<<<<

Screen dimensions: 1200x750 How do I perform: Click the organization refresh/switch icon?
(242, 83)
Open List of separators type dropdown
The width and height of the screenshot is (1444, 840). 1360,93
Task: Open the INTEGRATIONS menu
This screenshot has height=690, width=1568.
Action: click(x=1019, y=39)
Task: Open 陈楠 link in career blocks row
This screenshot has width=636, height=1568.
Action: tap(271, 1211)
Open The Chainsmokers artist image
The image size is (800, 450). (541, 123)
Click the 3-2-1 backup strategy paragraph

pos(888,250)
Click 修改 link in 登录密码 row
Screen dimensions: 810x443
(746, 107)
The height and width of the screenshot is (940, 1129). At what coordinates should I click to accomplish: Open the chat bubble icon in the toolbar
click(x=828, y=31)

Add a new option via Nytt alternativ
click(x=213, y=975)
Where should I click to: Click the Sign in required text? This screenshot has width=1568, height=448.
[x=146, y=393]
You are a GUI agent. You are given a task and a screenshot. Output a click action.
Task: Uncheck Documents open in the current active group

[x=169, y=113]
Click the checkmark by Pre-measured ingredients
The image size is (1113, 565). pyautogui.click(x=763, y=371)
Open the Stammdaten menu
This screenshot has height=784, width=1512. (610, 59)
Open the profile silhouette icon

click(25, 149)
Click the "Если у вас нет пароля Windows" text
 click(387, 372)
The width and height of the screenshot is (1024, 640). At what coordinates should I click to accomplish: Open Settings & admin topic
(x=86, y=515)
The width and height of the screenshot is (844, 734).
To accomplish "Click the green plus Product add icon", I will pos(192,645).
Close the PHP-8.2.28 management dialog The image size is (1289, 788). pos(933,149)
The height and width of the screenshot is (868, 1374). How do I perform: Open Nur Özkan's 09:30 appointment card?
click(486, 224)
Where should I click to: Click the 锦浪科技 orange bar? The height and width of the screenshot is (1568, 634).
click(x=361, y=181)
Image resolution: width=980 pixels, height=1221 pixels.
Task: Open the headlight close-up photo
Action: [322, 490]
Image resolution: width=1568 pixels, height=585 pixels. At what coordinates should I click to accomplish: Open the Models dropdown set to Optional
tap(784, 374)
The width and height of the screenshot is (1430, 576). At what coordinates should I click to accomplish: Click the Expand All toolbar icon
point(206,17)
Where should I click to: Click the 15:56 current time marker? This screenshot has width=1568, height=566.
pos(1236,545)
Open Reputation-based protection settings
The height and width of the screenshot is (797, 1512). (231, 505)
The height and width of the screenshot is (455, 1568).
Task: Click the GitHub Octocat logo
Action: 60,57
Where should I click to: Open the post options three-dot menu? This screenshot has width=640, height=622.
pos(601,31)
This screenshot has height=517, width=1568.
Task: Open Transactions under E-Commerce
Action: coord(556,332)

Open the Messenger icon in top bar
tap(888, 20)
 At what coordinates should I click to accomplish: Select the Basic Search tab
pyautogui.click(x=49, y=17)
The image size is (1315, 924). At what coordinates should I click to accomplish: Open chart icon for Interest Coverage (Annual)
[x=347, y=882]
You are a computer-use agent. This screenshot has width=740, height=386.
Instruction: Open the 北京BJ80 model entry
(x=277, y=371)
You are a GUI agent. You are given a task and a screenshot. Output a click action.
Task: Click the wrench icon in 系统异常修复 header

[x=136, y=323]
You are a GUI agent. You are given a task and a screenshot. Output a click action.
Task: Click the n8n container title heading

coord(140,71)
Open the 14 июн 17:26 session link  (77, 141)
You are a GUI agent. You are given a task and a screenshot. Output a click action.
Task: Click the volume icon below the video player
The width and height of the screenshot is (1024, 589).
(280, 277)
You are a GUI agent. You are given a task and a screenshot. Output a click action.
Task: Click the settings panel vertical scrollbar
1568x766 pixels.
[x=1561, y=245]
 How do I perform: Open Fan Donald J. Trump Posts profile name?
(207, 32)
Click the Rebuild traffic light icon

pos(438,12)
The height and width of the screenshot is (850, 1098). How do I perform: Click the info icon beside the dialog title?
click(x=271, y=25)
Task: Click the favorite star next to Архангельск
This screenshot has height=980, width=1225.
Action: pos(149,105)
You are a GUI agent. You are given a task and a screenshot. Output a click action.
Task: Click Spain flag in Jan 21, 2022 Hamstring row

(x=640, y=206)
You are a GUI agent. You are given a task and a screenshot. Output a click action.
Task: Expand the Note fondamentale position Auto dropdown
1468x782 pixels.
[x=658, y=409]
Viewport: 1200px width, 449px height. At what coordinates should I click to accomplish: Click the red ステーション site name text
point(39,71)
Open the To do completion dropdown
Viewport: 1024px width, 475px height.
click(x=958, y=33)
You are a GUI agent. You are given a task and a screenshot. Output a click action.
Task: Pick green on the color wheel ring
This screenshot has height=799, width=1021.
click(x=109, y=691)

>>>>

EXERCISE AIM: This task calls for the number of lines in the entries that contain the string "link", with no accompanying text.

SOLUTION: 3